Of course, any suggestion of confirmation bias carries an implicature that alternative approaches are available, useful, and desirable. This article outlines two possibilities, one premised on domestic Chinese determinants of its foreign policy, and another that distinguishes the interests of Pacific states from those of the two rival super powers, and creating a more nuanced, variegated picture of the intentionality and effect of Chinese behaviour. Together, they comprise an agenda for future research on China’s activities in the Pacific and, as I argue below, serve as a compliment—not a replacement—to the more realism-inspired and geopolitically-oriented theories which lend themselves to threat perceptions and have dominated the literature up until now.

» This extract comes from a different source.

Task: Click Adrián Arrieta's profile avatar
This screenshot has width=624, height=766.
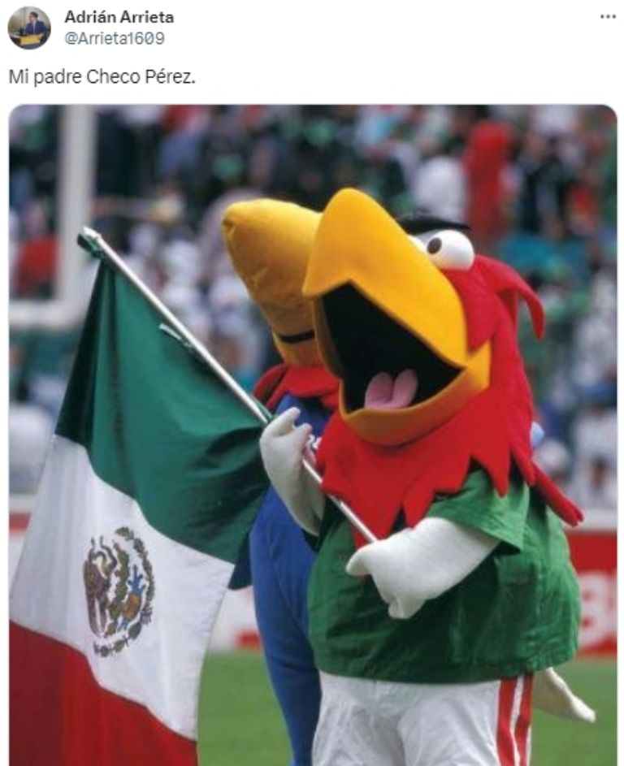Action: 28,28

The goal is to arrive at a more fully-specified model that takes comprehensive account of the wide range of factors at play and, ultimately, to forge understanding of China’s Pacific presence based on as well-rounded an inquiry as possible.
The remainder of the paper is made up of three main parts. In the section immediately below, I briefly sketch what precisely is meant by China’s growing “presence” in the Pacific over the last fifteen years, focusing in particular on investment, development aid, and military build-up. Next, I explore the primary perspective from which these behaviours have heretofore been studied and enumerate the key explanations and variables identified, including strategic competition with Taiwan, the United States, and other regional players in the Pacific such as Australia and New Zealand, and the “resource thirst” hypothesis. A third section then examines the consequences of this established mode of thinking and suggests two new approaches which, if developed and utilized on future research, could lend greater nuance to the debate over China’s regional rise.